Загорелые, обветренные, запыленные лица выражают одобрение; все молчат. Это явно чувство людей, которые полтора года назад явились со всех концов страны и собрались на границе. Это отказ понимать происходящее и отказ быть самим собой; это надежда не умереть и борьба за то, чтобы прожить как можно лучше.

— Приходится делать, что велят, да, но надо выкручиваться, — говорит Барк и, медленно прохаживаясь взад и вперед, месит грязь.

* * *

— Конечно, надо, — подтверждает Тюлак. — А если ты не выкрутишься сам, за тебя этого не сделает никто. Будь благонадежен!

— Еще не родился такой человек, который бы позаботился о другом.

— На войне каждый за себя!

— Ну конечно!

Молчание. И вот среди всех лишений эти люди вызывают сладостные образы прошлого.
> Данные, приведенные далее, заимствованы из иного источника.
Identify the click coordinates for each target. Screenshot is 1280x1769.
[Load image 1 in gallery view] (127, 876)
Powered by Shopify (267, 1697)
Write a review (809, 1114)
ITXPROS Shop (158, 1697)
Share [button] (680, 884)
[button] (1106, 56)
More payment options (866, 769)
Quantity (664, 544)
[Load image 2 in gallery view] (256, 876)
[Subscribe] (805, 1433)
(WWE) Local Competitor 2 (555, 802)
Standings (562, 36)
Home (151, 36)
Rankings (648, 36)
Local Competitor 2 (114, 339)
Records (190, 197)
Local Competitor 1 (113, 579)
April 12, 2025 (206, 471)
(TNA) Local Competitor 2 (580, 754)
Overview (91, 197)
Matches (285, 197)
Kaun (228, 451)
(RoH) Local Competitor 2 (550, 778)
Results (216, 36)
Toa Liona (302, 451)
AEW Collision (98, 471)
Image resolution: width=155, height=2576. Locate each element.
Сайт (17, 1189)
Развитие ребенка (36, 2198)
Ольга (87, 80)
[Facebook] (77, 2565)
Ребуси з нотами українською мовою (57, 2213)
— А как в Суассоне одно время хорошо жилось! — говорит Барк.

— Эх, черт!

В глазах появляется отсвет потерянного рая; он озаряет лица, посиневшие от холода.

— Не житье, а масленица! — мечтательно вздыхает Тирлуар; он перестает чесаться и смотрит вдаль, поверх насыпи.

— Эх, накажи меня бог, весь город почти пустовал и, в общем, был в нашем распоряжении! Дома, постели!..

— И шкафы!

— И погреба!

У Ламюза даже слезы выступили на глазах, расцвело все лицо и защемило сердце.

— А вы долго там оставались? — спрашивает Кадийяк, который прибыл сюда позже с подкреплениями из Оверни.

— Несколько месяцев…

Почти утихшая беседа оживает при этих воспоминаниях о временах изобилия.

Паради говорит, словно во сне:

— Наши солдаты шныряли по дворам; бывало, возвращаются на постой, под мышкой у них по кролику, а к поясу кругом привешены куры: «позаимствовали» у какого-нибудь старикана или старухи, которых никогда в глаза не видели и не увидят.

Все вспоминают позабытый вкус цыпленка и кролика.

— Случалось кое за что и платить. Денежки тоже плясали. В ту пору мы были богаты.

— В лавках оставляли сотни тысяч франков!